Inbox Pattern
The inbox pattern is an effective means to guarantee delivery of a work item. You might be familiar with it from email. It is a highly effective way to make sure that work is complete, or retried until it completes. It is light weight and can be used effectively in much more complex systems like work queues, or workflow. It should be adopted before more complex designs.
sequenceDiagram
actor User
box Service
participant API
participant TaskExecutor
end
participant DB as Database
User ->> API: request
API ->> DB: insert job
API ->> User: accepted
loop
DB -->> TaskExecutor: get job
TaskExecutor ->> TaskExecutor: do work
TaskExecutor ->> DB: record results
endEffectively, the service serializes enough information into the database to perform the work, along with job details such as the date and completion status. If the TaskExecutor might fail before completing a long-running job, use a reworkAfter timestamp instead of a simple boolean status. When the TaskExecutor picks up a job, set the reworkAfter timestamp to the current time plus twice the maximum allowable time. Any job with a null or expired reworkAfter timestamp can be reprocessed. Continue processing all jobs until completion, repeating as necessary.
AKA Outbox Pattern
The outbox pattern is essentially the inverse of the inbox pattern. In this approach, the service writes outgoing messages or events to an outbox table in the database during normal operations. The TaskExecutor then reads from the outbox and sends these messages to external systems or services.
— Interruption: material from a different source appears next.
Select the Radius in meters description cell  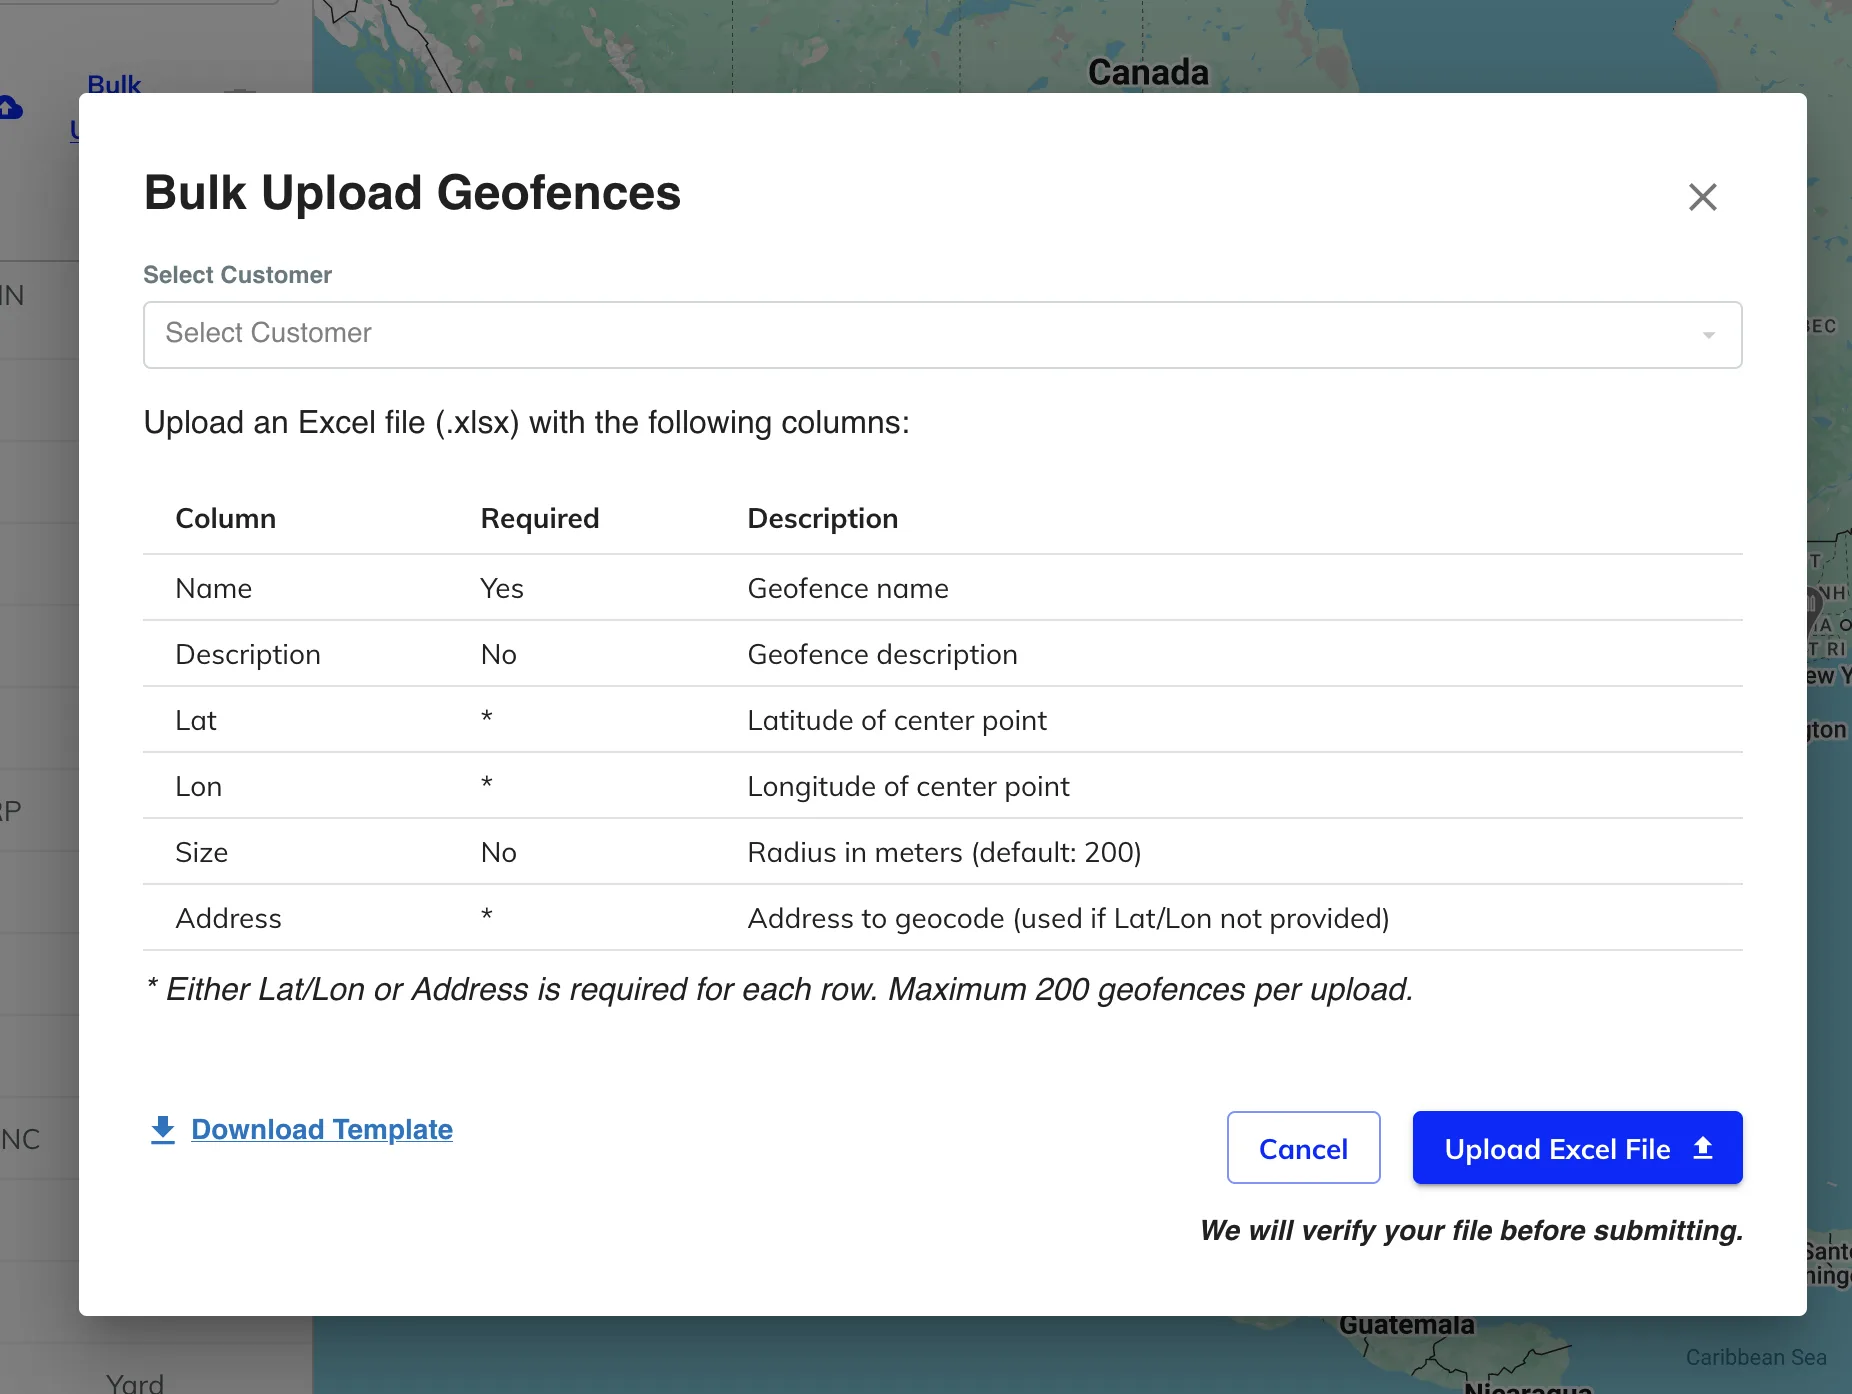point(943,852)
For example, consider an e-commerce application where order confirmations need to be sent to customers. When an order is placed, the service writes the order details to the outbox. A separate TaskExecutor processes the outbox, sending confirmation emails to customers. This ensures reliable delivery even if the email service is temporarily unavailable, as the TaskExecutor can retry sending messages until successful.